Are you an aspiring artist that loves video games? There are a lot of paths towards becoming a game artist. Everyone on this panel was like you not that long ago. Video games employ dozens to hundreds of artists on any given project and it has never been a better time to make art for board games. Come listen to the stories of artists that worked on games like The Flame in the Flood, Dragoon, and Overwatch.
Being a professional digital artist myself, and one who works primarily with 3D and coding, I’m very intrigued by this panel. I can’t wait to hear some of the war stories!
Join some of the writers from GeekDad.com and GeekMom.com to discuss raising the next generation of geeks. They’ll talk about how to introduce gaming to your kids, their favorite games to play with their kids, and how to choose which games are appropriate. Some of them will even be joined by their kids who will also discuss what it’s like growing up geek. We’ll have an Q&A session, so bring your own experience and come with questions!
Raising the next generation is hard work, and it can be especially interesting when you’re a geek/nerd (or whatever descriptor you want to use for consumerist collector with slight obsessions). It’s hard to tell your kids to put the iPad down, or, “NO you can’t have any more toys,” when you, yourself, are looking at Sideshow toys on that very same iPad. It’ll be fun to get the perspectives of other parents.
Which Mario game can be truly considered the best ever? Super Mario 64? Super Mario World? New Super Luigi U? The debate has raged for decades, but now our panel of experts is ready to give a final, totally objective answer. Using the magic of a March Madness-style bracket, we’ll mercilessly debate a field of 32 core “run and jump” Mario games down to one indisputable “best.” Attendees will be able to play along by marking their own brackets for legal, non-betting-related purposes (wink wink).
I’m really, honestly just curious as to what decision they’ll come to. I’m betting on Super Mario Bros. 3. I mean, that’s the one that always wins, right? …even though I secretly like Super Mario Sunshine best…
Are you a father who has a game idea kicking around their brain, but no time to work on it because of a screaming baby, toddler, preschooler, gradeschooler, and/or teen? Then this is the panel for you! Come learn from industry pros about their trials in fatherhood land while working on games like Dragoon, Drinking Quest, Duck Game, and Vast. Topics that will be covered include playtesting, crowdfunding, publishing, and business development.

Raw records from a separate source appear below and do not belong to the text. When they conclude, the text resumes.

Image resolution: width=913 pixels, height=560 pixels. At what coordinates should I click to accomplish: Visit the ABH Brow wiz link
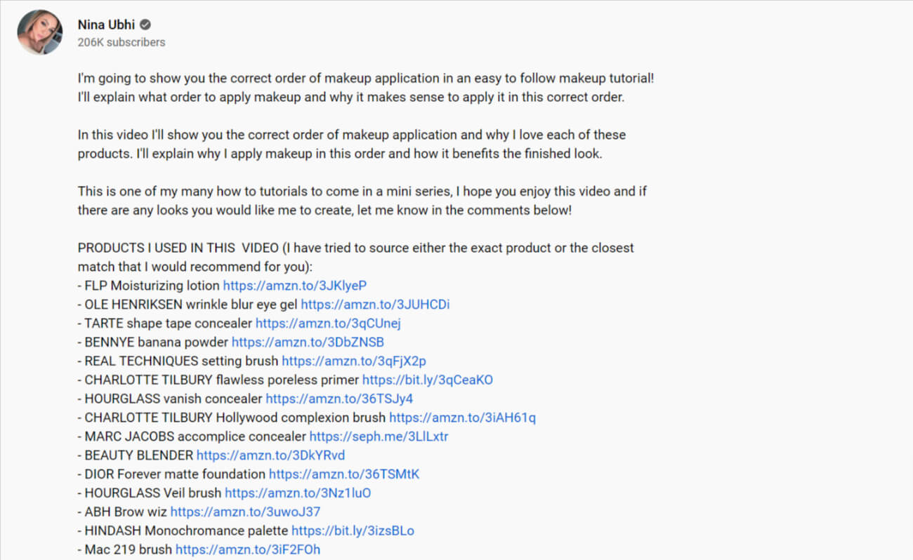(245, 513)
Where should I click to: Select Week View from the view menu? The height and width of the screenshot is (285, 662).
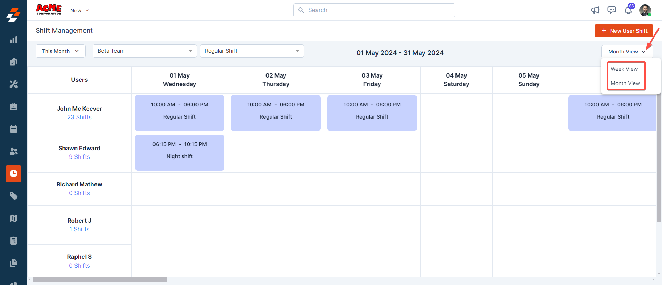pos(624,69)
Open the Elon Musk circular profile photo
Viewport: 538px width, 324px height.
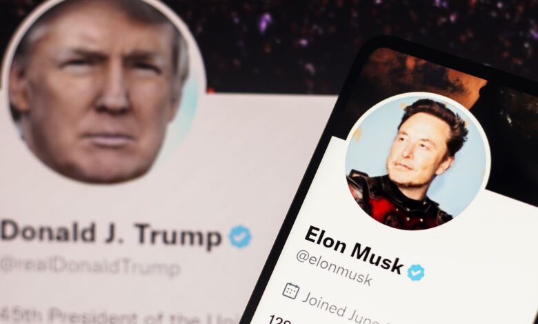417,161
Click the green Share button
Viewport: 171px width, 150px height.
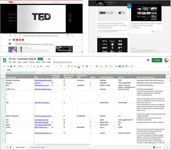pos(157,60)
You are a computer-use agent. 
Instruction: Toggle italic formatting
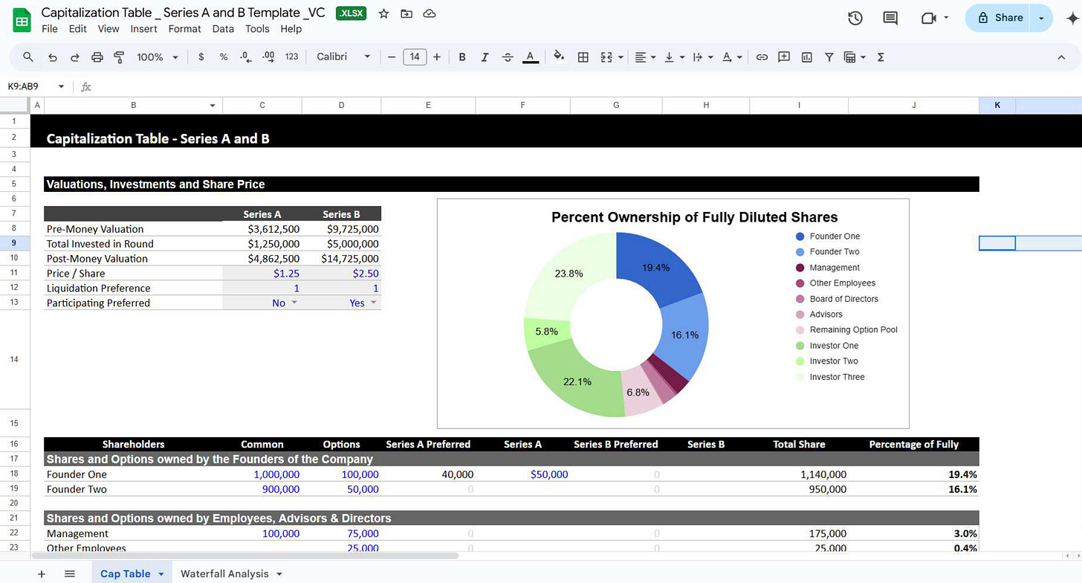click(x=484, y=57)

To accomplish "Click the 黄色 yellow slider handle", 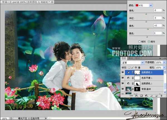I will (x=148, y=29).
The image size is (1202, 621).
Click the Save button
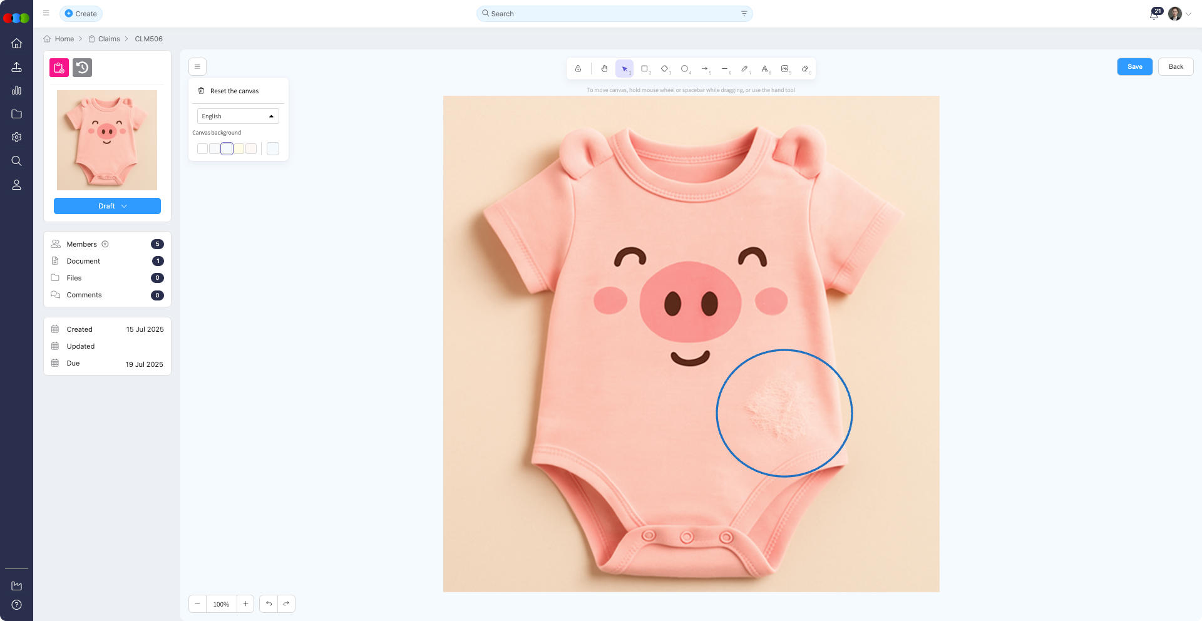(x=1134, y=67)
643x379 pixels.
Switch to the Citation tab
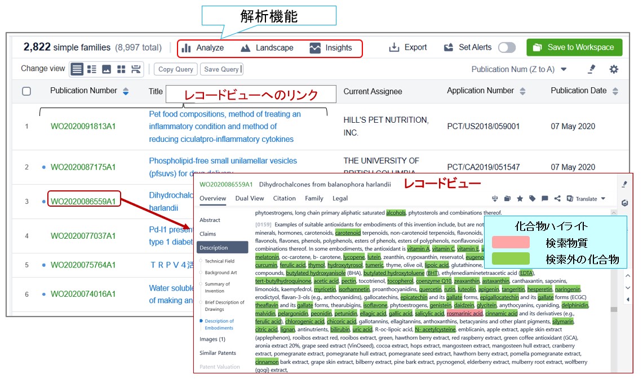coord(284,198)
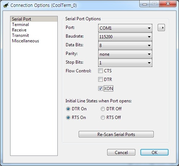Open the Parity dropdown set to none
The height and width of the screenshot is (166, 179).
click(x=125, y=54)
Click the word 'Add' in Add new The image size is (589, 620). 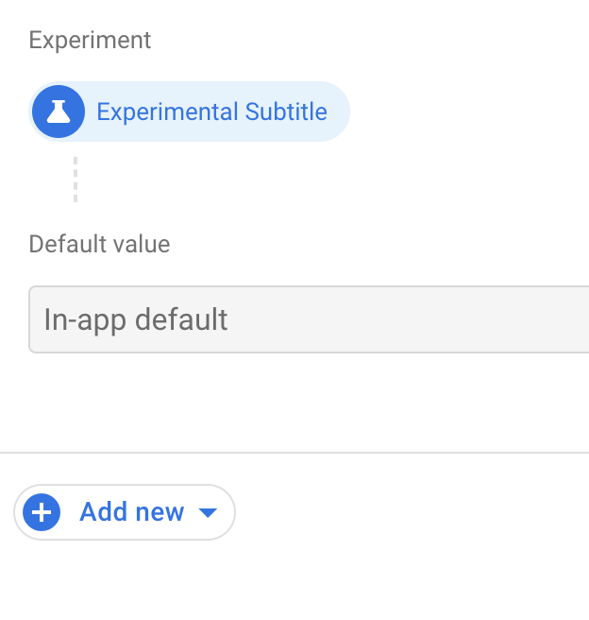(103, 512)
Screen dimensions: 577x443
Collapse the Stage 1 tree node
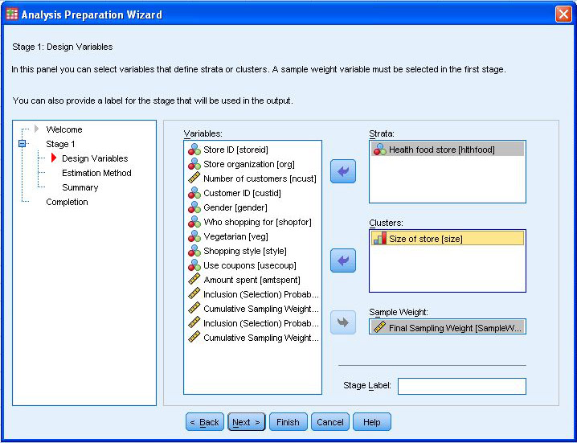(22, 144)
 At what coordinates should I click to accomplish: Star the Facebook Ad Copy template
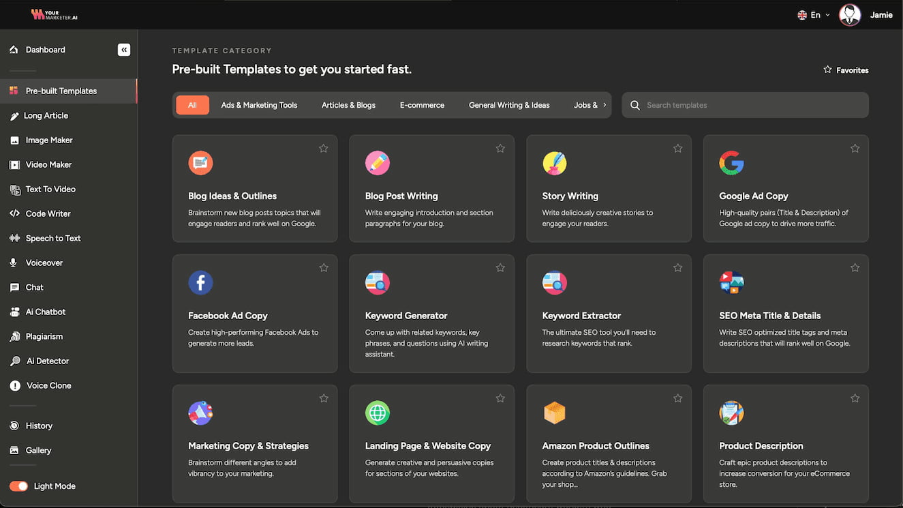[x=323, y=267]
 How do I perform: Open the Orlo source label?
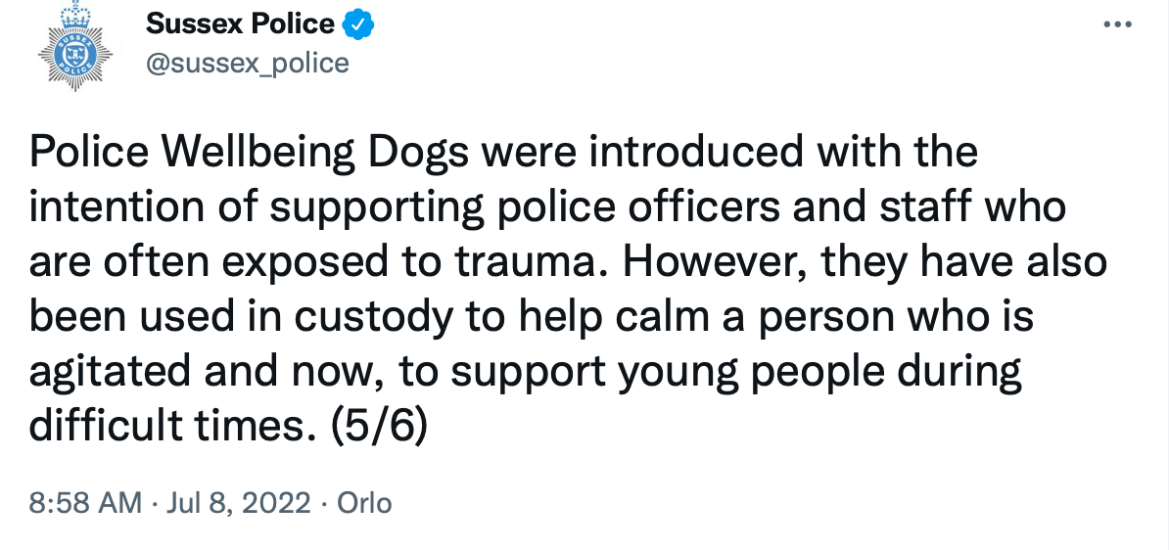[364, 503]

Look, I have hopes and dreams, aspirations, even though I’m 35 and pretty set in my career. Like a lot of old-school gamers, I’ve always wanted to make a videogame. Specifically, a Nintendo style game. I’ve taken classes, tutorials, even built some basic levels, but never seen a project through. I hope that’ll change in the future, and I hope this panel might give me some inspiration.
One doesn’t typically take 14 years to achieve their goals. Sometime it takes a life time of work. I can see what that could possibly be like with almost 1/5th of my life now having been dedicated to finding some path to success in game development. Come talk with me as I take you through my career, from my early beginnings at Full Sail, to my movie signing with Devolver Digital and beyond. Learn from the failures I’ve made, the risks I took, and what I had to consider when I had to start over.
Following up on the dad panel, I’m intrigued to hear a first-hand account of indie dev work, especially one that took so long. I’m hoping for some inspiration here, too. Sadly, my plane takes off at 7:00 Sunday, so I’m not sure if I’ll be able to make this one. We’ll see!
And the Rest
There are a whole slew of other panels that I’m interested in – everything from diversity in gaming to online bullying, but these are the panels I am, personally, most interested in. Regardless, this should prove to be an exciting trip. PAX, here I come!